Those worrying about "western imperialism" in this case might at least have been given pause for thought by the views of the Arab League and the scenes from the street of Benghazi. There are other cases - Iran or Zimbabwe - where western states should take a lower profile, for fear of assisting the oppressor. That the ANC lobbied for sanctions on apartheid South Africa was a strong point in their favour; the argument might have been different if they had taken a different view.

The influence of outsiders is limited, but it is rarely nil or negligible. For example, there will certainly be cases where international action could act to prevent a massacre, but the task of creating a political settlement afterwards will depend primarily on local actors, with international support and sponsorship.

***

So why not take the whaddabouters at their word, as wanting to raise international consciousness of other crises and potential humanitarian emergencies? There are serious voices trying to do that, mostly while being constructively and critically supportive of the UN approach to Libya.

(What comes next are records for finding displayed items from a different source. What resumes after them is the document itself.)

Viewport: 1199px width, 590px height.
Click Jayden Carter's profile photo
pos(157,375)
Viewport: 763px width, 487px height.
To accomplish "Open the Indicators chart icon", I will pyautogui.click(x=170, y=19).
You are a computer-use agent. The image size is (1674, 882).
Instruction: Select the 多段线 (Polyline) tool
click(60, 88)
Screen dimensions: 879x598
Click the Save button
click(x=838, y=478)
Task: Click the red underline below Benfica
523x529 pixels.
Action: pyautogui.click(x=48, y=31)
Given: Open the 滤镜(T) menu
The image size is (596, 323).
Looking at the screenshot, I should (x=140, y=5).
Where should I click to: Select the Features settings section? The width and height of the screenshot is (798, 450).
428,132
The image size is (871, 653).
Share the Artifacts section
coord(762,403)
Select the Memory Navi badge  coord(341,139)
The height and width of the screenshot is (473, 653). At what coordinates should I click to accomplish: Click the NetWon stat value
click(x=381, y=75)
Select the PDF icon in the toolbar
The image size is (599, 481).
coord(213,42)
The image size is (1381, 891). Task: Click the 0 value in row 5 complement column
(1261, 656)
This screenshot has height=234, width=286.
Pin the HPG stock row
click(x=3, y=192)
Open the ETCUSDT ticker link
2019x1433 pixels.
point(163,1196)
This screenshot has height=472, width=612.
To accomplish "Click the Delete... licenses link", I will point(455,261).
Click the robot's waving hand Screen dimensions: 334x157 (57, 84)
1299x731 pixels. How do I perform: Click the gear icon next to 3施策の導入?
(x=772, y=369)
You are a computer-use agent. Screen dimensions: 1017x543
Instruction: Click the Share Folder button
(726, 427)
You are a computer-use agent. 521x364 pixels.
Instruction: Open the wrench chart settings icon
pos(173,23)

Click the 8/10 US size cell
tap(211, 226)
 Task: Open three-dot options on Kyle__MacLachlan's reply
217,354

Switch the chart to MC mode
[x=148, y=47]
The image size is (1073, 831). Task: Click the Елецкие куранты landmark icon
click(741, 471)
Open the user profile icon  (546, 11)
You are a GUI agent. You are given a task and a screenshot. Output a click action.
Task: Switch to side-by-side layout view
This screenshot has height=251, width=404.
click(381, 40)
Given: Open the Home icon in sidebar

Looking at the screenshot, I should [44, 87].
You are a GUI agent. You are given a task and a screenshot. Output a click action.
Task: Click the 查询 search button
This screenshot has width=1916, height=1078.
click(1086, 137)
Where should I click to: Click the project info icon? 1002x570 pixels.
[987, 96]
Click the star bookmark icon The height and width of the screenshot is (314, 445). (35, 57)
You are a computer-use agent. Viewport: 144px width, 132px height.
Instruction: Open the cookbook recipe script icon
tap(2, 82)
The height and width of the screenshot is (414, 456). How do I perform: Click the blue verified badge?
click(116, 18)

Wouldn't it be great to think that the Whaddabouters will now be swelling the advocacy ranks of those organisations like the excellent International Crisis Group, who plug away at what can be achieved on the most apparently intractable crises whether they are in the headlines or not.

Next Left's modest contribution is to begin a quick occasional "whaddabouter's guide" to some of the key crises that suddenly seem to be of renewed interest:

(1) Whaddabout Cote d'Ivoire?

The escalating political crisis in Ivory Coast ought to be of immediate concern to the UN Security Council as well as the African Union and Ecowas. As Foreign Policy reports, the Libyan crisis may be taken as an opportunity to restart the country's civil war.

The context is straightforward: President Laurent Gbago lost the Presidential election last year, and is using the force of arms to try to stay on. The UN, the African Union and Ecowas have all certified that his opponent Alassane Ouattara was the legitimate election winner, following agreed processes of international oversight, but Gbago doctored the results and is fighting to stay on.

The African Union has been mediating in the crisis - trying to manage the transition to the legitimate President Ouattara, while suggesting negotiation could find some junior power-sharing role for the defeated Gbago as part of the transition.

Gbago seems willing to fight on at all costs, and is inciting a return to civil war. The UN Secretary-General suggests Thursday's attack on civilians, allegedly by forces loyal to Gbago, may have been a crime against humanity, and

The opposition's approach has been that that it is useful to have won the elections, and to be internationally recognised as having the legitimacy to govern, but that it may yet be even more useful to have sufficient forces on the ground to take power as well. Well informed observers suggest they may well have the military means to prevail, though it is of course an important international concern to minimise the human costs.

Even realist whaddabouters might see why Ivory Coast offers a clear example of why the generic (and morally relativist) "don't get involved in civil wars" principle is often a weak one in specific cases. The international community should seek to prevent the threatened civil war, by doing everything possible to support current African efforts to bring the elected government to power without one. Security Council resolutions, sanctions against the illegitimate regime and investigating the case for ICC indictment may prove useful tools here. The outgoing government accuses Nigeria of assisting and arming the legitimately elected "rebels", and one perhaps contentious approach will be to consider ways to confer international legitimacy and support for them if Gbago does insist on fighting rather than talking.

(2) Whaddabout Bahrain?

While citing Chechnya or North Korea are primarily rhetorical, Bahrain is the case where the double standards charge is most acute, and ought to trouble the multilateral system and western powers.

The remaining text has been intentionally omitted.